The author of today’s devotional reading says that serving the Lord and staying true to Him can be more difficult in a world like mine than in a place where persecution is open. He once asked a Russian pastor, “Is it difficult to pastor a church in your country?” The pastor responded, “No, it’s easy because I know where everyone stands. But how can someone pastor a church in America, where compromise is so common and subtle?”

Here in North America many people who call themselves Christians still want to fit into this comfortable world around us. Acceptance becomes more important than truth or taking a stand on spiritual matters. Instead of saying that we believe in Jesus, we will say we believe in God. The difference may not seem like much, but believers in God are common. Name the name of Jesus Christ and things change.
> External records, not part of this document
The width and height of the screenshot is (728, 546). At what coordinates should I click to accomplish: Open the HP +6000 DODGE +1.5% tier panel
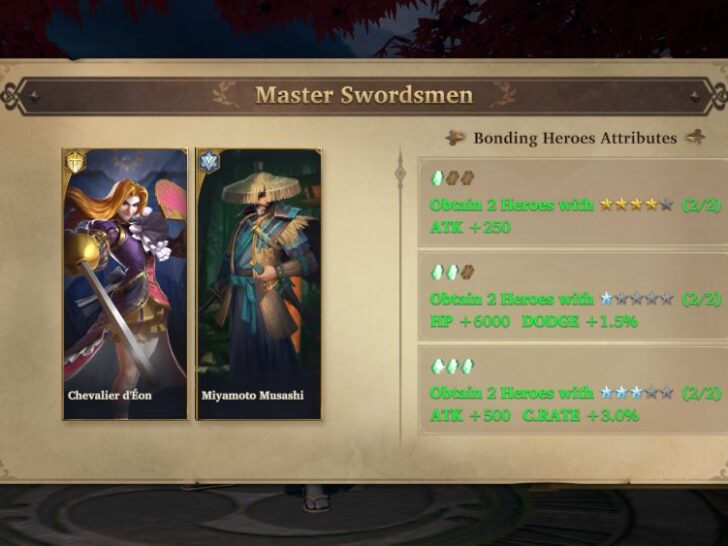point(573,296)
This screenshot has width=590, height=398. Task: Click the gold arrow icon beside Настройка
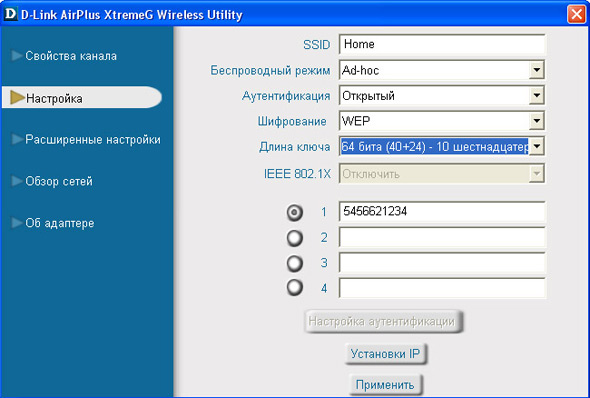[17, 97]
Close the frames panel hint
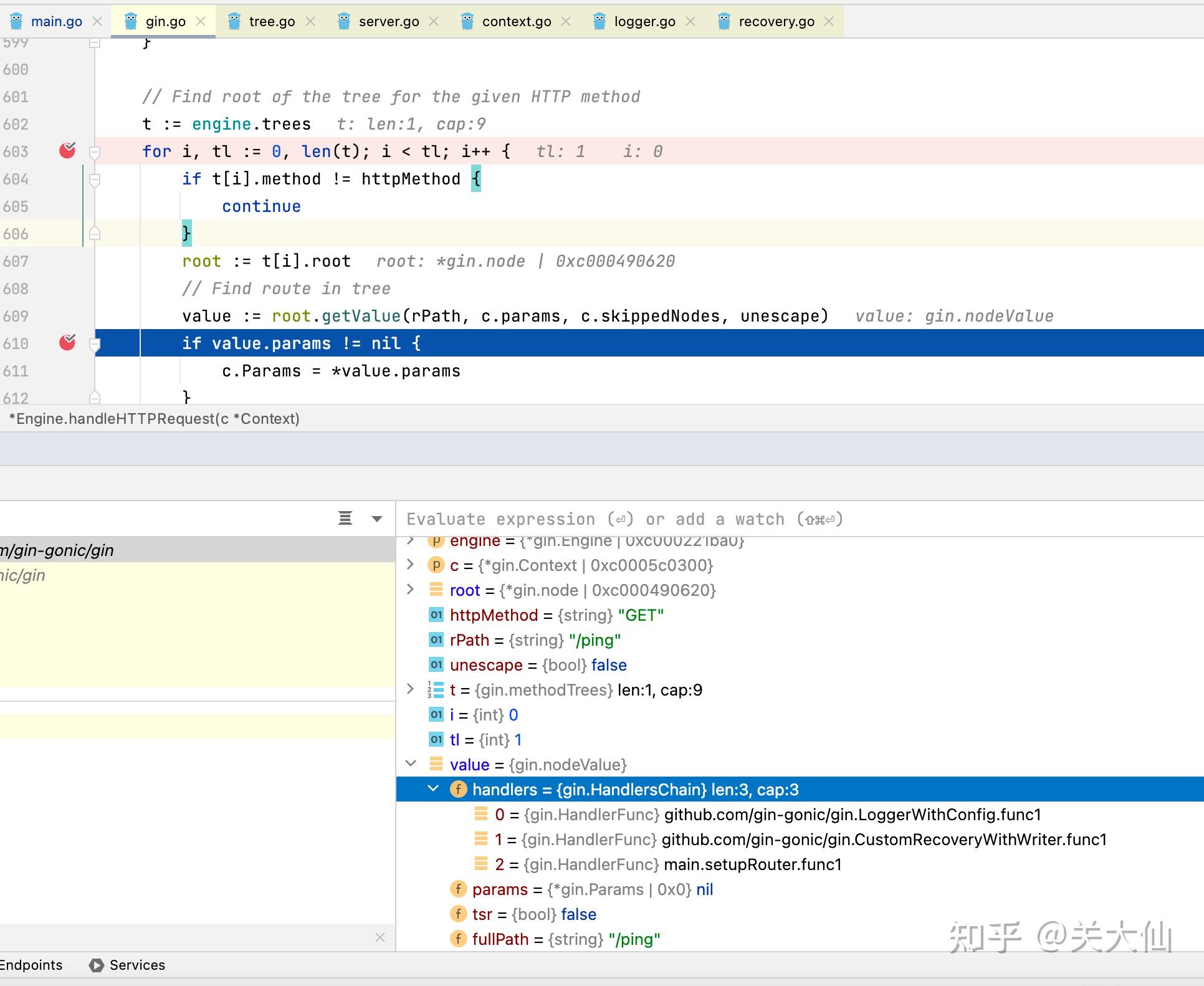Screen dimensions: 1204x986 (380, 937)
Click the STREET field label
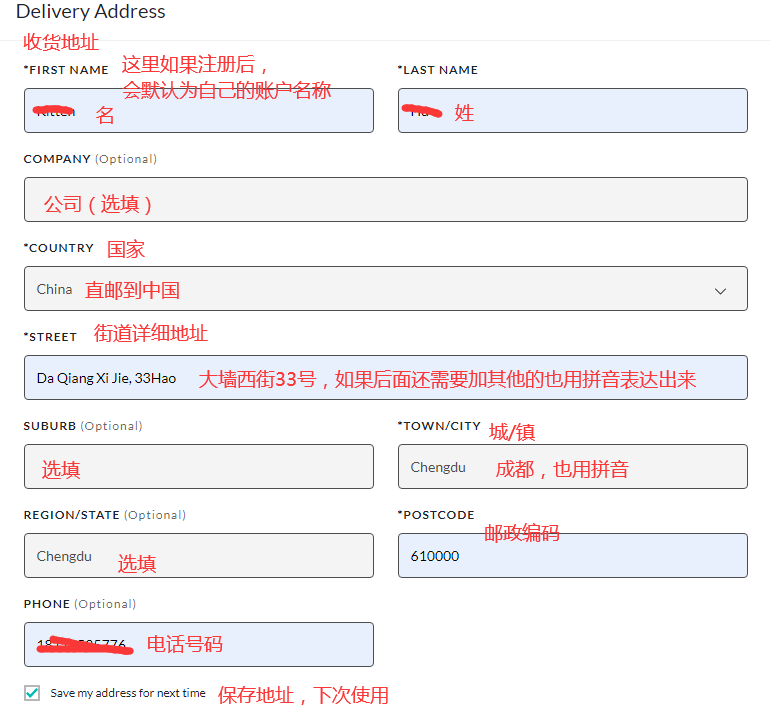The image size is (771, 714). click(50, 337)
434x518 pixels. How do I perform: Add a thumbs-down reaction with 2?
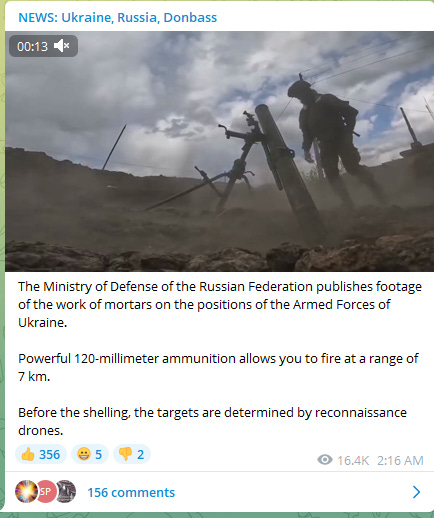pyautogui.click(x=131, y=454)
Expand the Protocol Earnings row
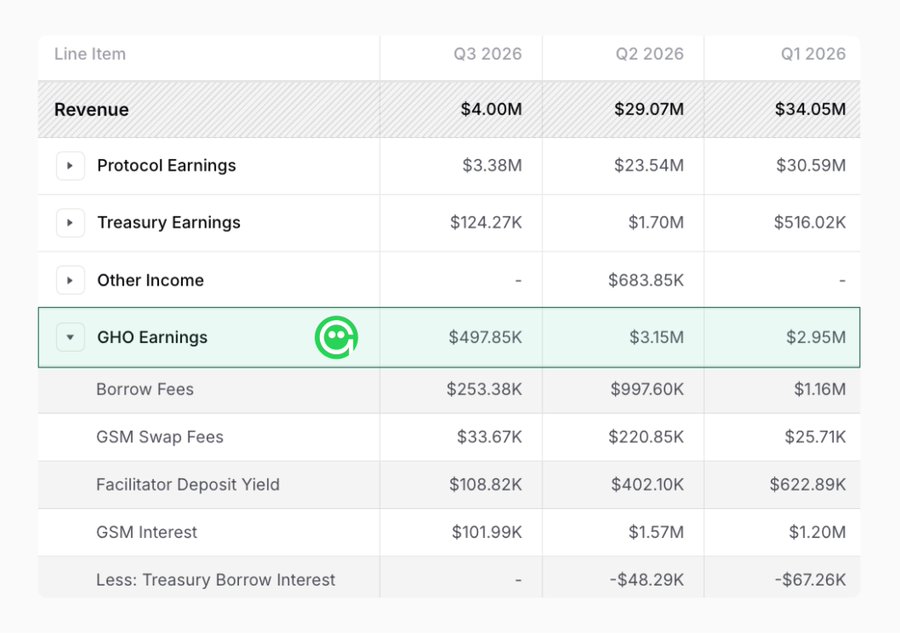 click(70, 166)
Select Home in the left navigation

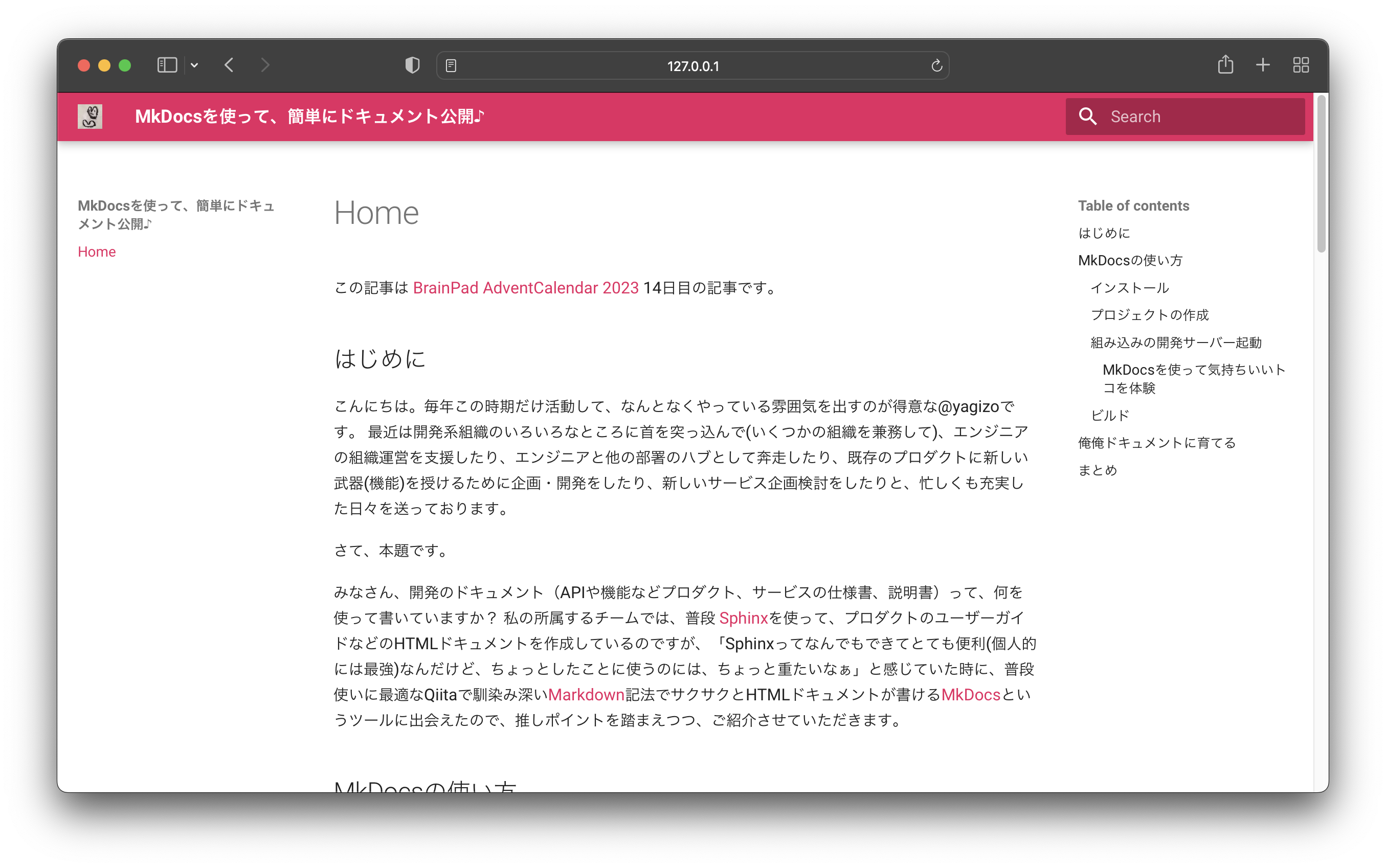97,252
We will talk about doing church work rather than serving Christ. We will tell others that God loves them, but shrink back when it comes to saying that Jesus died for them. We know what Jesus said — in the world we will have tribulation, but then ignore that He also will give us what we need to overcome the world. Instead, we do our best to fit into it so we can avoid the opposition of its people.

When we do that, the oddest thing happens. Once the people of the world realize that we are Christians yet see us trying to be like them, instead of acceptance, they reject our “faith” and call us hypocrites.

There is only one way to overcome the world. It is by accepting the tribulation Jesus predicted and embracing His power and grace to live in this world — loving them as Jesus did, but without back-peddling or compromising the truth.